Teledermoscopy: Bridging Gaps in Early Melanoma Detection - EMJ

Teledermoscopy: Bridging Gaps in Early Melanoma Detection

COMMUNITIES with lower socioeconomic status often face restricted access to dermatologic care, contributing to a higher incidence of late-stage melanoma diagnoses. Telemedicine and teledermoscopy present promising solutions to improve access to diagnostic services, potentially mitigating the prevalence of advanced-stage melanoma.

From September 2020–February 2023, researchers conducted a prospective diagnostic accuracy study to compare telemedicine-based skin cancer detection with traditional in-person evaluations. The study also explored the off-label use of Nevisense, an FDA-cleared device typically employed in dermatology clinics to assess melanocytic skin lesions, aiming to enhance teledermoscopy accuracy.

Participants were recruited through community outreach, including newspaper advertisements and cancer centre mailing lists. Eligible adults with up to three self-identified concerning skin lesions were evaluated in a simulated walk-in clinic environment. Each participant underwent a dermatologist’s in-person, dermoscopy-assisted examination, alongside a separate telemedicine evaluation conducted remotely by a specialist team (TeleTeam). Nevisense measurements were incorporated into telemedicine assessments for additional diagnostic support.

Among 147 participants and 375 lesions, 97% were benign, with seborrheic keratosis and common melanocytic nevus being the most frequent diagnoses. Of the 13 malignant neoplasms identified, including two melanomas, in-person evaluations achieved a 93% accuracy rate. TeleTeam evaluations demonstrated 91% accuracy using clinical photos and dermoscopy alone. When Nevisense was utilised, sensitivity improved, but overall accuracy dropped to 83% due to reduced specificity.

Notably, 89% of participants expressed confidence in teledermatology, and concerns about their skin lesions significantly decreased post-assessment. Despite these encouraging findings, limitations included reliance on self-identified lesions and declined biopsies for some telemedicine-flagged cases.

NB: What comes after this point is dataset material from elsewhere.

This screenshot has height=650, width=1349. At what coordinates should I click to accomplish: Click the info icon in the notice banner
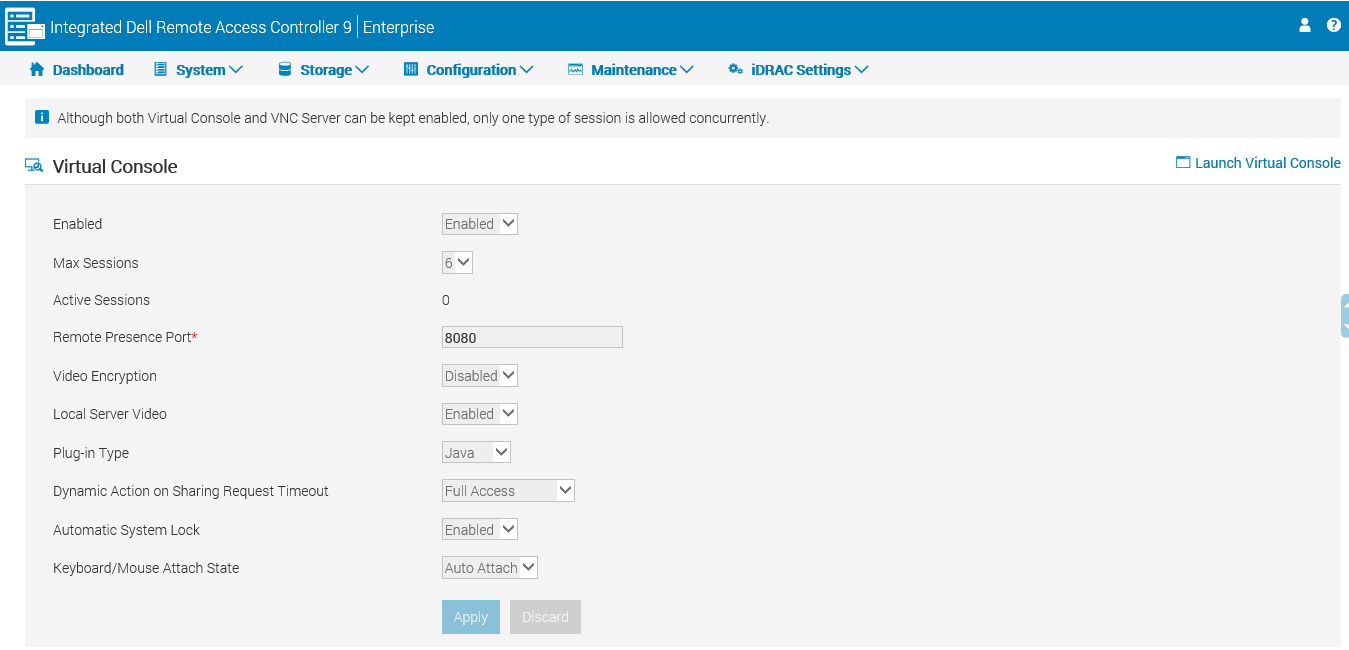[x=41, y=117]
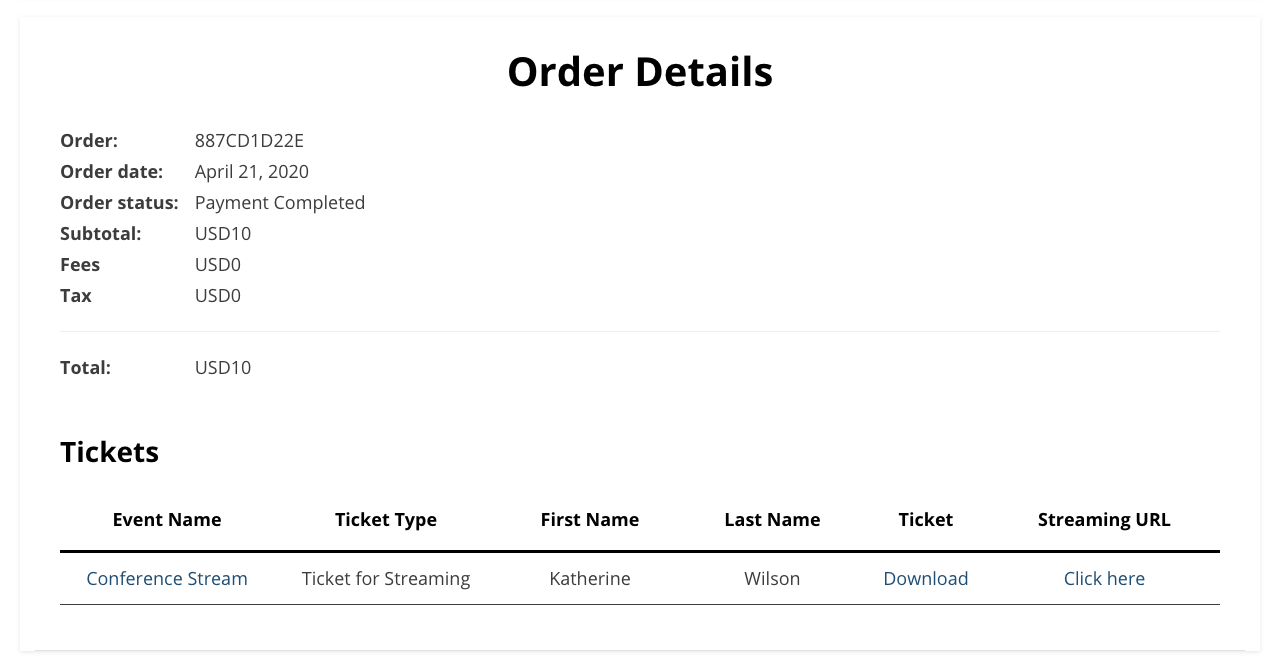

This study reinforces teledermoscopy’s utility for triaging skin lesions and prioritising high-risk cases for in-person care. Deploying such services in underserved areas, combined with melanoma awareness campaigns, could bridge gaps in dermatologic access, reducing disparities and improving early detection of skin cancer. While comprehensive in-person examinations remain the ideal standard, teledermoscopy offers a scalable, effective strategy to enhance skin cancer care.

Reference

Ingrassia JP et al. SpotCheck: a skin cancer diagnostic accuracy study comparing teledermoscopy with and without electrical impedance spectroscopy to in-person dermatologist evaluation of patient-identified lesions concerning them for skin cancer. J Am Acad Dermatol. 2024;DOI:10.1016/j.jaad.2024.10.067.